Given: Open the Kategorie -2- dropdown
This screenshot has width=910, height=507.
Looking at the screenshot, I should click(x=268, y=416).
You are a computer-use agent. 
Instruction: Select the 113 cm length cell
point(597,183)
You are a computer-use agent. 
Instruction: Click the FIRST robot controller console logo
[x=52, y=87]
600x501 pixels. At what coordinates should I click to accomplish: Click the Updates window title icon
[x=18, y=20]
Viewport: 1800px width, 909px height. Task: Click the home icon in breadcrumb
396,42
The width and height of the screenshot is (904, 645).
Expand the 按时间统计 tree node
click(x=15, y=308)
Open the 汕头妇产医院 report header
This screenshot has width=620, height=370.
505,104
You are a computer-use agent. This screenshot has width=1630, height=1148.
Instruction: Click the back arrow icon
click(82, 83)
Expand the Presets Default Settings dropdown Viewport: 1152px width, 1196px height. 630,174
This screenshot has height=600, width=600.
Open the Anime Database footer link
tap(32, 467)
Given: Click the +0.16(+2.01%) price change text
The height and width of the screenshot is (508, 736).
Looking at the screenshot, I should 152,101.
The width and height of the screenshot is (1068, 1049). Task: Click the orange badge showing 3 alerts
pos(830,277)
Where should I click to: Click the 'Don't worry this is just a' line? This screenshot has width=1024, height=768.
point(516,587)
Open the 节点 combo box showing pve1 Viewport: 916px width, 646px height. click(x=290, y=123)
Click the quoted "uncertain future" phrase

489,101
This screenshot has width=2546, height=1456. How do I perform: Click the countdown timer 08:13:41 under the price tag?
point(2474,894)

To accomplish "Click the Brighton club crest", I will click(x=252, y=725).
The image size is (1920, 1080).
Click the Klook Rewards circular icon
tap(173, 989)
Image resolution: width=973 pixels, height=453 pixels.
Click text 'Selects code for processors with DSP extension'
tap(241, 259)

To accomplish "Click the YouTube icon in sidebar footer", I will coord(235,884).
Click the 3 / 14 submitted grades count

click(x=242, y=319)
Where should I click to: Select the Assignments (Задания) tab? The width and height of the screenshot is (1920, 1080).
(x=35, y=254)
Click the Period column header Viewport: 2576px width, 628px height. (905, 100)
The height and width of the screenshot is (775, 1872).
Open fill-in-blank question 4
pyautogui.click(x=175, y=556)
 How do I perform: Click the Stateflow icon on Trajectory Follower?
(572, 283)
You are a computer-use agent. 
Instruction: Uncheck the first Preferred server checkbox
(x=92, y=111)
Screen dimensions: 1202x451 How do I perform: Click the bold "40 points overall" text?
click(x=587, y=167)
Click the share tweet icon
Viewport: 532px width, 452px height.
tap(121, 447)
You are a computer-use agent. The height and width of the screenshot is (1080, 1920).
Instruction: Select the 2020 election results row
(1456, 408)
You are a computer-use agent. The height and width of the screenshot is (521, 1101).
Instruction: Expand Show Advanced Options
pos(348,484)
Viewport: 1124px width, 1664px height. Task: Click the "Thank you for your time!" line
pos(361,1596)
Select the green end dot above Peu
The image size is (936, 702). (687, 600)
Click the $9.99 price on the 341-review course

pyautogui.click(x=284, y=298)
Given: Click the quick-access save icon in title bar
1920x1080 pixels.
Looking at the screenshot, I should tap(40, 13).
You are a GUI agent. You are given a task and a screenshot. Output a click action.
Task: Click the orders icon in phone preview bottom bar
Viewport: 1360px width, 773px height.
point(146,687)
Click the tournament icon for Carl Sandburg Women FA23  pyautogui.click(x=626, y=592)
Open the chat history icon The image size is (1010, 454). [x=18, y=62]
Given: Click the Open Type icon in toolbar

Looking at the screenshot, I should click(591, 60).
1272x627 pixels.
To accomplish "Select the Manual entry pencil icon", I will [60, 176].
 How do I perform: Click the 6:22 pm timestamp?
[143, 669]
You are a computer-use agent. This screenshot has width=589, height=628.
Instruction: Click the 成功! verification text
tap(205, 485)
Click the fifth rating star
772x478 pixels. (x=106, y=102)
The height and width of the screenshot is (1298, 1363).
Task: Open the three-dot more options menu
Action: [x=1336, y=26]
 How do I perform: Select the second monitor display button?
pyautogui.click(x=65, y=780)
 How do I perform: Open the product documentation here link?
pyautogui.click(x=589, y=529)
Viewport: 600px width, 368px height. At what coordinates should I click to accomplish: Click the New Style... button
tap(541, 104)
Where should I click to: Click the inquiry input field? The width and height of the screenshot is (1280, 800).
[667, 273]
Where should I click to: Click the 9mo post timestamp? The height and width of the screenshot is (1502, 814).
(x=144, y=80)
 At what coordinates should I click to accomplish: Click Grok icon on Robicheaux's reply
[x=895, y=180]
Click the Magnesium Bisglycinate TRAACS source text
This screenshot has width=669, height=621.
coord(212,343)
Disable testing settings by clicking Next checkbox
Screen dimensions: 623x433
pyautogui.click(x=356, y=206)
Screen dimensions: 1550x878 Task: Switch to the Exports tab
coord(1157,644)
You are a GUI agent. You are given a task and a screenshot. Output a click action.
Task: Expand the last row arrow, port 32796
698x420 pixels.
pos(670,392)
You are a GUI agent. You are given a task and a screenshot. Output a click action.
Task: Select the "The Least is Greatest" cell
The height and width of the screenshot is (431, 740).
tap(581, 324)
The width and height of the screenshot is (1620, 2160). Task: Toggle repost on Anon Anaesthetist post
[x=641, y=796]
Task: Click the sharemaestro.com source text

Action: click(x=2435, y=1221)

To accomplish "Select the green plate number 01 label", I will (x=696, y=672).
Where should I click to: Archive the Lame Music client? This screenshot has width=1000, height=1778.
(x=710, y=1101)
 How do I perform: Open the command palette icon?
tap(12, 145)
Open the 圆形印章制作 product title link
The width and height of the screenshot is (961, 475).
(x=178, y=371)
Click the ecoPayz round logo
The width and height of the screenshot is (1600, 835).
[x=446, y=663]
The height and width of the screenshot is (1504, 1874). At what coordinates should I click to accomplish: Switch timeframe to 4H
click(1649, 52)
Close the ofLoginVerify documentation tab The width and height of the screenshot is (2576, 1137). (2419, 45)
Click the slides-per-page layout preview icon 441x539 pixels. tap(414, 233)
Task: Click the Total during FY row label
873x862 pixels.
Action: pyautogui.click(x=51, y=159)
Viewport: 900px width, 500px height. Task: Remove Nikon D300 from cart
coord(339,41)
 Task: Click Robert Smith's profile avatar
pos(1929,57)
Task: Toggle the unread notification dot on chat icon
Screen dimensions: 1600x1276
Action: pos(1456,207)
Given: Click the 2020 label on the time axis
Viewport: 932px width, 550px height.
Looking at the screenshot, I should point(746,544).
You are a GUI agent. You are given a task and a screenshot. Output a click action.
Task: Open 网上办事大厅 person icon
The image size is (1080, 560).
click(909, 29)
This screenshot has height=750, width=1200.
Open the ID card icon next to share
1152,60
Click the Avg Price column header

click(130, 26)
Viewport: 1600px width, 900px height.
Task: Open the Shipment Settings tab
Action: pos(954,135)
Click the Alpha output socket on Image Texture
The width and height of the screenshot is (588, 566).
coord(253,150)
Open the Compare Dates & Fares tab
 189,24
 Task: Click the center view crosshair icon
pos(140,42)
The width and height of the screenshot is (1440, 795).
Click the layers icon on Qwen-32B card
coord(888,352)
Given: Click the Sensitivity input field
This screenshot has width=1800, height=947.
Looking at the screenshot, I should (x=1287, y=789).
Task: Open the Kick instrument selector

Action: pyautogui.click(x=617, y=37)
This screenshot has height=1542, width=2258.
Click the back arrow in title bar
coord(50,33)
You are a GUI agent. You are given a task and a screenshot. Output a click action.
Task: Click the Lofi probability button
************
Problem statement
Render the records as a JSON list of strings, one string per line with blank lines omitted, covering everything from the line containing "Viewport: 600px width, 368px" down to the line containing "(x=178, y=371)".

Expected answer
[
  "Viewport: 600px width, 368px height. At what coordinates should I click to accomplish: Click the New Style... button",
  "tap(541, 104)",
  "Where should I click to: Click the inquiry input field? The width and height of the screenshot is (1280, 800).",
  "[667, 273]",
  "Where should I click to: Click the 9mo post timestamp? The height and width of the screenshot is (1502, 814).",
  "(x=144, y=80)",
  " At what coordinates should I click to accomplish: Click Grok icon on Robicheaux's reply",
  "[x=895, y=180]",
  "Click the Magnesium Bisglycinate TRAACS source text",
  "This screenshot has width=669, height=621.",
  "coord(212,343)",
  "Disable testing settings by clicking Next checkbox",
  "Screen dimensions: 623x433",
  "pyautogui.click(x=356, y=206)",
  "Screen dimensions: 1550x878 Task: Switch to the Exports tab",
  "coord(1157,644)",
  "You are a GUI agent. You are given a task and a screenshot. Output a click action.",
  "Task: Expand the last row arrow, port 32796",
  "698x420 pixels.",
  "pos(670,392)",
  "You are a GUI agent. You are given a task and a screenshot. Output a click action.",
  "Task: Select the \"The Least is Greatest\" cell",
  "The height and width of the screenshot is (431, 740).",
  "tap(581, 324)",
  "The width and height of the screenshot is (1620, 2160). Task: Toggle repost on Anon Anaesthetist post",
  "[x=641, y=796]",
  "Task: Click the sharemaestro.com source text",
  "Action: click(x=2435, y=1221)",
  "To accomplish \"Select the green plate number 01 label\", I will (x=696, y=672).",
  "Where should I click to: Archive the Lame Music client? This screenshot has width=1000, height=1778.",
  "(x=710, y=1101)",
  " How do I perform: Open the command palette icon?",
  "tap(12, 145)",
  "Open the 圆形印章制作 product title link",
  "The width and height of the screenshot is (961, 475).",
  "(x=178, y=371)"
]